3.) Rep. Greg Davids, R-Preston, told the Rochester Post-Bulletin that Tina Smith should step down as chair of the Destination Medical Center Corporation (DMCC), saying her new role as running mate for Gov. Mark Dayton is too partisan a position for her to faithfully lead that board. At the time of Dayton’s announcement, Smith, formerly his chief of staff, said she had no intention of stepping down from the panel tasked with guiding the expenditure of up to $585 million toward infrastructure upgrades. Davids warned that Smith’s presence on the DMCC during a gubernatorial campaign could ultimately turn the small committee into a “partisan caucus.” Smith’s decision to stay on as chair is evidently supported by her fellow members, including Rochester Mayor Ardell Brede, who said she had done a “heck of a job” in getting the legislation passed.
COMINGS & GOINGS
- Gov.

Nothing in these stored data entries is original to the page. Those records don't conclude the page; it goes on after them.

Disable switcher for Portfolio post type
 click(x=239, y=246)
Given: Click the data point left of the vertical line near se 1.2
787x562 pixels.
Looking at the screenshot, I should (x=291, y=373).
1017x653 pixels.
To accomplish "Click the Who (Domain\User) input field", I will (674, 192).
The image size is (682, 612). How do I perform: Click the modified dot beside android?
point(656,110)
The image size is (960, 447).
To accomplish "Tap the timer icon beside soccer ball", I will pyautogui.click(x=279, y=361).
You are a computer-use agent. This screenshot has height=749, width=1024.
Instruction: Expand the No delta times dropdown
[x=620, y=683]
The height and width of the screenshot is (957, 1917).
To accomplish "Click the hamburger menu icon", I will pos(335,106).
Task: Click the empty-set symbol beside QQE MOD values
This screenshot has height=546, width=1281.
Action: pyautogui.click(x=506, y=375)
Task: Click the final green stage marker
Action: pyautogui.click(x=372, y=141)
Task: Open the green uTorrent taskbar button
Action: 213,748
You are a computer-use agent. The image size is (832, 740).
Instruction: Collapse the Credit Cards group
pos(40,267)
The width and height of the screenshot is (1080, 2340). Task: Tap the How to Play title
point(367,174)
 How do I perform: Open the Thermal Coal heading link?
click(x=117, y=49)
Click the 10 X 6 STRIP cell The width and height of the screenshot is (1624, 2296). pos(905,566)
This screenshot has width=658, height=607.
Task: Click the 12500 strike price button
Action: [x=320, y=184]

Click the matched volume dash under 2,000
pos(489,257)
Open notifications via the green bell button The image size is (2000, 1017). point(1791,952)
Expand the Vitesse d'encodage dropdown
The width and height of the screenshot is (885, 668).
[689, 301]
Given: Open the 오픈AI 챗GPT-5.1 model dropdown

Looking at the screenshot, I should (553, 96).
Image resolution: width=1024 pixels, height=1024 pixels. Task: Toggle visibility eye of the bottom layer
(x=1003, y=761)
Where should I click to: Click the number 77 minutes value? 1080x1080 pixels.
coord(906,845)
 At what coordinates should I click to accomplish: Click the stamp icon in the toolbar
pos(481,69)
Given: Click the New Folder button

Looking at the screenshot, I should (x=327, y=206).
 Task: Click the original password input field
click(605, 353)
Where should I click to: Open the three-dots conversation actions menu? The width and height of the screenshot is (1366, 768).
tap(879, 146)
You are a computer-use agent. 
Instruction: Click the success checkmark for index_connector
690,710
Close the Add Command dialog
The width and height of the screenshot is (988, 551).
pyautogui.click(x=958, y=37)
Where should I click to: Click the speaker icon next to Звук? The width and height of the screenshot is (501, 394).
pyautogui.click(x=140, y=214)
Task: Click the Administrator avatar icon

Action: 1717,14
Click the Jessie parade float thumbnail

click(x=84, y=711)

Mark Dayton‘s hip surgery on Monday went according to plan, the Associated Press reports, and Dayton will spend the next few days convalescing at Mayo Clinic in Rochester before returning to the Twin Cities. Dayton’s travel will be limited for up to three months, during which time he will wear a brace to help with his movement as he recovers.
- Today at 5:00 p.m. marks the registration deadline for an upcoming womenwinning event featuring Ana Marie Cox, political columnist for the Guardian U.S. Cox will speak at the “Wine, Chocolate and Choice” fundraiser at the Varsity Theater at 5:30 p.m. on Thursday. Donation levels range from the $35 “young professional” level up to $300, which includes a private reception with Cox; more details here.
- Waconia Mayor Jim Nash has announced his intentions to run for the House District 47A seat held by Rep. Ernie Leidiger, who said last week that he would not run for re-election in his heavily GOP-leaning district. Nash, a Republican activist and owner of a technology analysis firm, becomes the second Republican entrant in that race, joining businessman and creation science exponent Robert Frey.
- The Senate Republican caucus hired Katie Fulkerson as its new press secretary, replacing the departed Luke Hellier. Fulkerson has a background in marketing, and has worked in brand management for Red Bull, Microsoft and Adobe, among other companies.
- Attorney and GOP activist Zander Abrams has been tapped to serve as political director for Kurt Zellers‘ gubernatorial campaign. Abrams, a former intern at the state House of Representatives, has served as a delegate to the Republican Party of Minnesota convention several times. In his new role, he will be in charge of outreach and will lend a hand in Zellers’ fundraising efforts.